Francisco habla de una clase trabajadora abandonada, de un pasado disfuncional y sin voz; habla de su taller de escobillas, de olor a crin y aserrín; de tornos, manos sucias y pies descalzos; un taller que hay que seguir desarmando, mas que en realidad está ya desarmado: Francisco es el «sobreviviente de la industria textil» (p. 131), bajo cuyas ruinas crecen las Televisiones y la economía de la información: el croma; en su delirio, habla –y parece ser uno de los pocos en querer hacerlo– del rostro de Jaime Guzmán, el constitucionalista cuyo trabajo teórico y político sigue dibujando la corriente abisal de una sociedad económica y socialmente escindida; habla, así, Francisco –desde su desarme–, de la continuidad sustancial, sistémica entre dictadura y presente “pos-dictatorial”; mapea, bajo las diferentes caras del autoritarismo de Estado y de clase, el mantenimiento de un sistema capitalista salvaje: desde la sangre hasta la higienización pseudo-democrática.

¿Qué hacer con quien lleva el testimonio de tantos aplastamientos, quien lleva todavía el olor a sangre, a sangre roja y no verde, verdísima: azul? ¿Qué hacer cuando el simbólico parricidio de un padre ya socialmente inválido (una avería improductiva) se vuelve cómplice de la misma higienización cromática? Sellar su boca, neutralizar el ruido significa, para Santiago, volverse una extensión auto-inmunizadora de la «nueva gente» (no es casualidad que la “resolución” sea un internamiento psiquiátrico). «Los nuevos dueños, como tú», le dice Francisco (p. 131), reconociéndolo en su aporía definitiva, tajante, aterradora; bastan estas palabras para abandonar a Santiago otra vez, arrojándolo a ese vagón del metro del que, desde el principio, no puede salir, porque parece no tener un afuera: ni un enemigo, ni un padre.

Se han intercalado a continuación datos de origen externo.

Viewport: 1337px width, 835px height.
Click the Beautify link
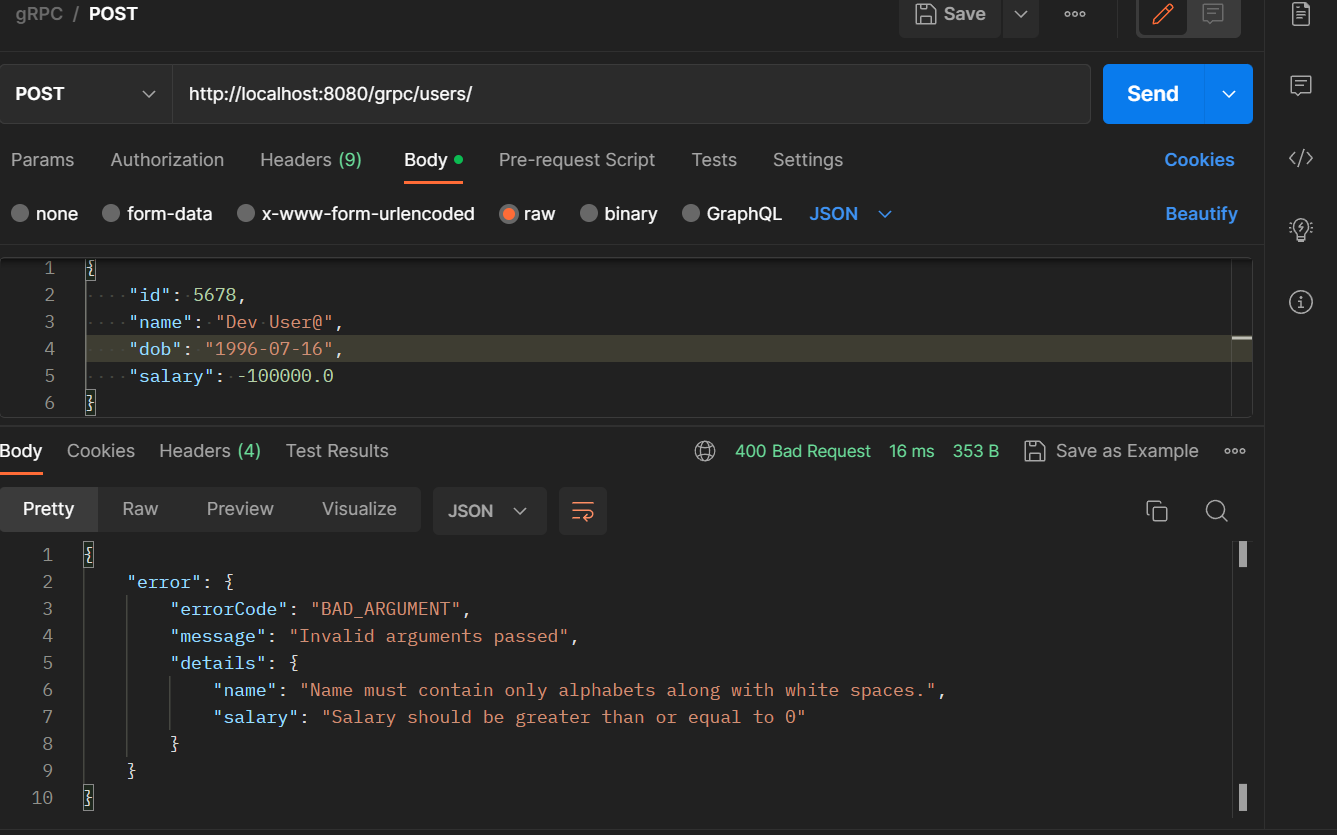(1201, 214)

Lo que se vuelve tan terrible, en la complejidad de la novela de Emilio Gordillo, es que parece no haber línea de fuga (la a-poría como ausencia de vía). El manual de manutención industrial que la novela inserta, como una interrupción sucia de sus páginas blancas –reproducción digital de fotocopias manchadas– es el lenguaje flexible, en constante mantenimiento, fragmentado, conciso, productivo al que la novela apunta: «Piedra hecha de lengua convertida en manual» (p. 132), piensa Santiago, ayudado por el narrador. El TPM se vuelve el principal dispositivo de subjetivación para una entera sociedad descompuesta y recompuesta en su «nueva forma de vida» interiorizada. El desafío de Croma es repetir el montaje, para sabotear su mantenimiento. Aprender de ese manual (del padre, pues: de la locura) y hacerlo su enemigo (sistémico): «Lo importante no es tanto el montaje como el mantenimiento de la cadena de montaje» (p. 86).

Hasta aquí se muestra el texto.